● Exercises to complete:
1) In the creation myths thread, what does Marduk create the universe from?
2) Pick up the creation myths thread after its final post and carry it forward with further replies.

● Passage shown:
*-*-*
Which creation myth are you most fond of?

Inspired by this post in another thread somewhere, there’s a lot of world creation myths out there in different cultures. I don’t really have a favourite myself. I like a lot about the Australian Aboriginal Dreamtime, but I don’t know much about it other than what I read in The Last Continent.

What’s your favourite?

Honestly, none of them since none of them are even remotely true. Granted that may sound rude, but that is my view.

Having said that, a new age creation myth is kind of interesting that some deity created life out of boredom and a desire to have some subjective experience over nothingness.

Turtles man,…turtles all the way down!
OK, I guess that’s more cosmology than creation. Still love it.

In the beginning there was nothing, which exploded.

(Terry Pratchett)

Solipsism. Sometimes other people aren’t there, but I’m always here. When I’m gone, everybody else will be too. Prove me wrong!

Exactly. Love it.

Tolkien’s Ainulindalë: every bit as believable as Genesis, and infinitely superior artistically.

Nah, man. Somebody had to come in to remind everybody else that religion is bunk (sometimes we poor idiots forget). At least you got it out of the way in post #2.

Anyway, I like the Babylonian creation myth. Marduk kills Tiamat, cuts her in half, and more or less creates the universe from her corpse.

I’m really fond of Hesiod’s Theogony. The generations of the Giants, Titans, and Olympians make for some really nice mythologizing. Good storytelling.

Esmeralda and Keith.

I’m not really happy with any of the mainstream ones. I do like the Western occult/Kabala variation that God spoke the universe into creation and at the same time created math, geometry, and the paths of the Tarot. It’s the kind of stuff that sounds really deep around the bonfire, and reveals, as all creation myths do, more about the people telling them than the actual history of anything.
*-*-*
● Collected material:
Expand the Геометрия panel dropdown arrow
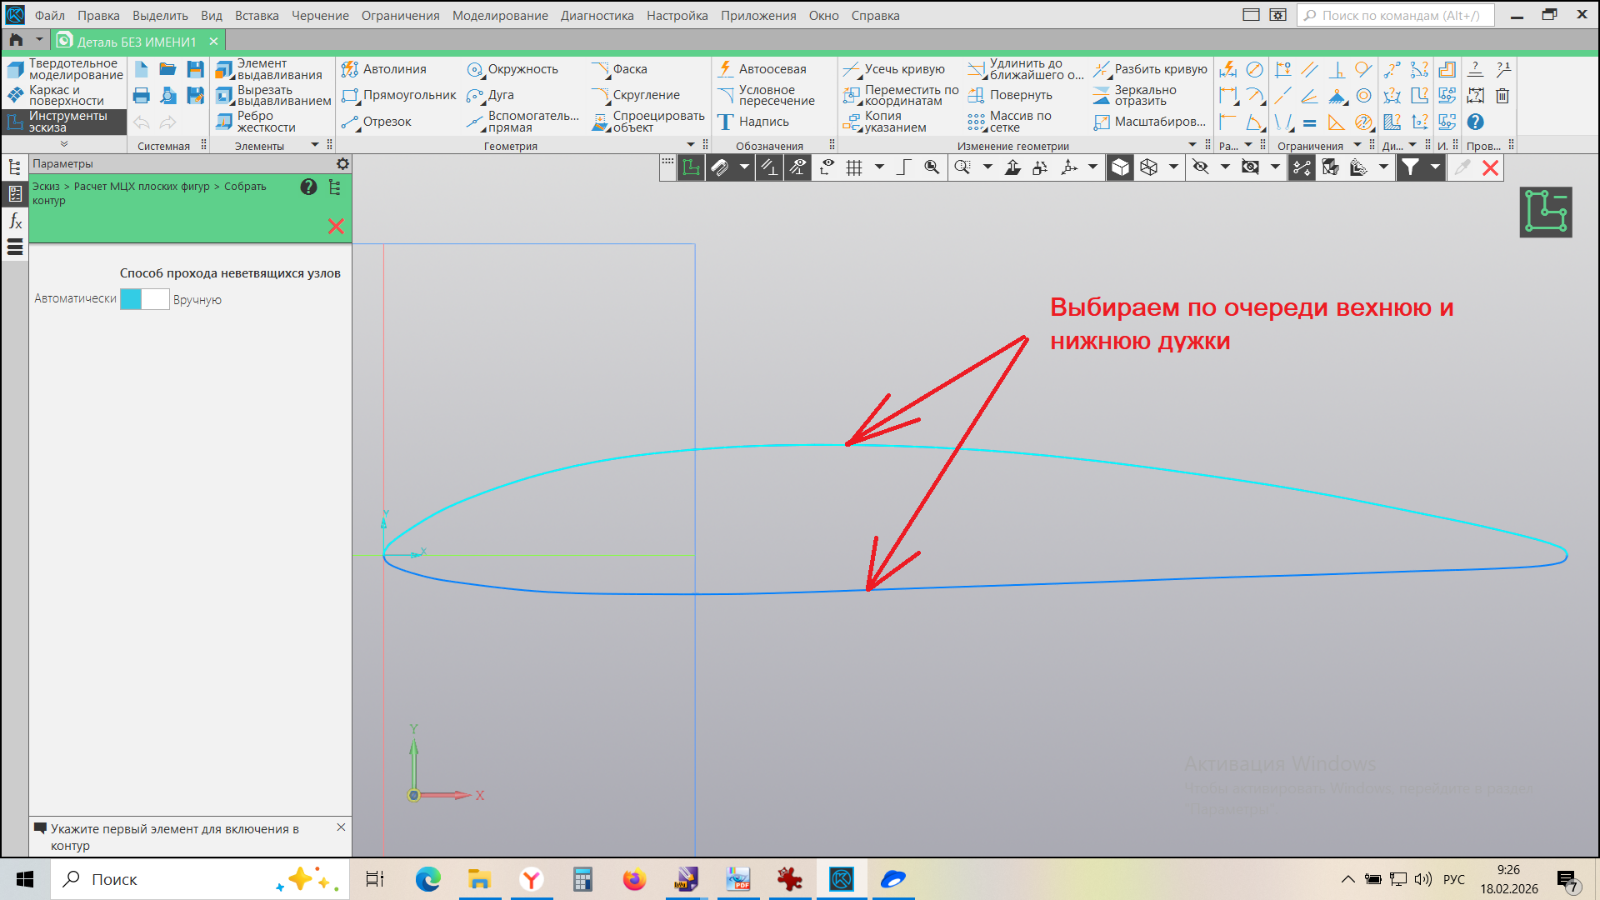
*-*-*
● Numbered responses:
1) Tiamat's corpse, after killing her and cutting her in half.

2)
I’m also inordinately fond of the creation of humans story where a god was baking cookies, and the first batch came out burnt, the second batch underdone and the final batch golden brown and delicious, and there’s your variety of people. Don’t know if that’s a real one or something from modern fiction.

The Great Green Arkleseizure is pretty froody, too.

Sneezed out of the nose of the Great Green Arkleseizure.

“In the beginning, the Universe was created. This has made a lot of people very angry and been widely regarded as a bad move.”

– Douglas Adams, The Restaurant at the End of the Universe

There is a story from central Africa, in which the creator god masturbates, and ejaculates the Universe.

I like that one. It tells you your place in the grand scheme of things.

I like the Navajo myth…where humanity emerges from an underground cave.

I love the Popol Vuh, the Mayan creation myth.

Turtles all the way down isn’t bad either.

More believable, IMHO.

Of course JRRT was inspired by the Bible, and made sure to craft a creation myth that parallelled it and did not contradict it.

For those interested in a wide variety of creation stories check out In The Beginning:Creation Stories From Around the World, by Virginia Hamilton. It has creation stories from around the world, all major continents, a wide variety of cultures. Google

I am not a Biblical literalist, but of the two creations stories in the book of Genesis I like the first one best, with creation taking six "days’.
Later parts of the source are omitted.